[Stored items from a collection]
○ ○ ○ ○ ○
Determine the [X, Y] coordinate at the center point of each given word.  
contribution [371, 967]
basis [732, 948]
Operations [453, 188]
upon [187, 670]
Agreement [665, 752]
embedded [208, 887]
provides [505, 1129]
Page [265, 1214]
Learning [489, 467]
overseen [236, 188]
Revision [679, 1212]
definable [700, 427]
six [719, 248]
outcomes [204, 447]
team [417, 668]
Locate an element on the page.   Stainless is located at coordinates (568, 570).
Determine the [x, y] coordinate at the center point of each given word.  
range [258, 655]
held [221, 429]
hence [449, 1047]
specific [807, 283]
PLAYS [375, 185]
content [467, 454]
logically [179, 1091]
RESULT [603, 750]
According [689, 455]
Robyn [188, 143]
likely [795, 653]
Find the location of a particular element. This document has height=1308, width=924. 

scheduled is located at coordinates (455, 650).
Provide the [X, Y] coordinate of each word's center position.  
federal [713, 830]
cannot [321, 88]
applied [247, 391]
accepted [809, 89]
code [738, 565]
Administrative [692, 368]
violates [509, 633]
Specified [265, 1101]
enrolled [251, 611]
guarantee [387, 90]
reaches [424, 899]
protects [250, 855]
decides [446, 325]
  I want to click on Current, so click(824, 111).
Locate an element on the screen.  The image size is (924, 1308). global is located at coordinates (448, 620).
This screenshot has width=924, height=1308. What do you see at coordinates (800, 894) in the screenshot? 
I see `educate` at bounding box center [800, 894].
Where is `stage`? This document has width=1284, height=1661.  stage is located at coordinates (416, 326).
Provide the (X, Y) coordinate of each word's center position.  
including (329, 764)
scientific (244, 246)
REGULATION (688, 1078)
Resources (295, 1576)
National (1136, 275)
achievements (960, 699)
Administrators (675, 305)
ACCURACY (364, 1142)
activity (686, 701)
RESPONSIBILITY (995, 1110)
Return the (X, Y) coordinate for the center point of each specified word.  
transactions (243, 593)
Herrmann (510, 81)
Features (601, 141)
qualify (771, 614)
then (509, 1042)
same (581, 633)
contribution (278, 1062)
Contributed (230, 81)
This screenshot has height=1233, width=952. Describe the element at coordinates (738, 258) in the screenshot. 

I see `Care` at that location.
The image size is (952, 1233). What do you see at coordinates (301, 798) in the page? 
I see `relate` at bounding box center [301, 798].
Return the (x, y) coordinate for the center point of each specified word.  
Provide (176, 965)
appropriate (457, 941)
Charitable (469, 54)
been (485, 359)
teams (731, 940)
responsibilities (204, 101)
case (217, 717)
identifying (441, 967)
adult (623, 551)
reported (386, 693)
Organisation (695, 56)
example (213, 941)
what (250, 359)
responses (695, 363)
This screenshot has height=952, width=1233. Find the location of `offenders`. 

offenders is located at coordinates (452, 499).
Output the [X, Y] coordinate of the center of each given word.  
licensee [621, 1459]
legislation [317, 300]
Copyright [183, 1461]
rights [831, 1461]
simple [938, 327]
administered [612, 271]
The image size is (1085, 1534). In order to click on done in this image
○ ○ ○ ○ ○
Copy out the records again word for word, starting with the line that contains "Locate an element on the page." and going on through the line that contains "Administrative [692, 368]", with both of those lines included.

* REPLY
Locate an element on the page.   Stainless is located at coordinates (568, 570).
Determine the [x, y] coordinate at the center point of each given word.  
range [258, 655]
held [221, 429]
hence [449, 1047]
specific [807, 283]
PLAYS [375, 185]
content [467, 454]
logically [179, 1091]
RESULT [603, 750]
According [689, 455]
Robyn [188, 143]
likely [795, 653]
Find the location of a particular element. This document has height=1308, width=924. 

scheduled is located at coordinates (455, 650).
Provide the [X, Y] coordinate of each word's center position.  
federal [713, 830]
cannot [321, 88]
applied [247, 391]
accepted [809, 89]
code [738, 565]
Administrative [692, 368]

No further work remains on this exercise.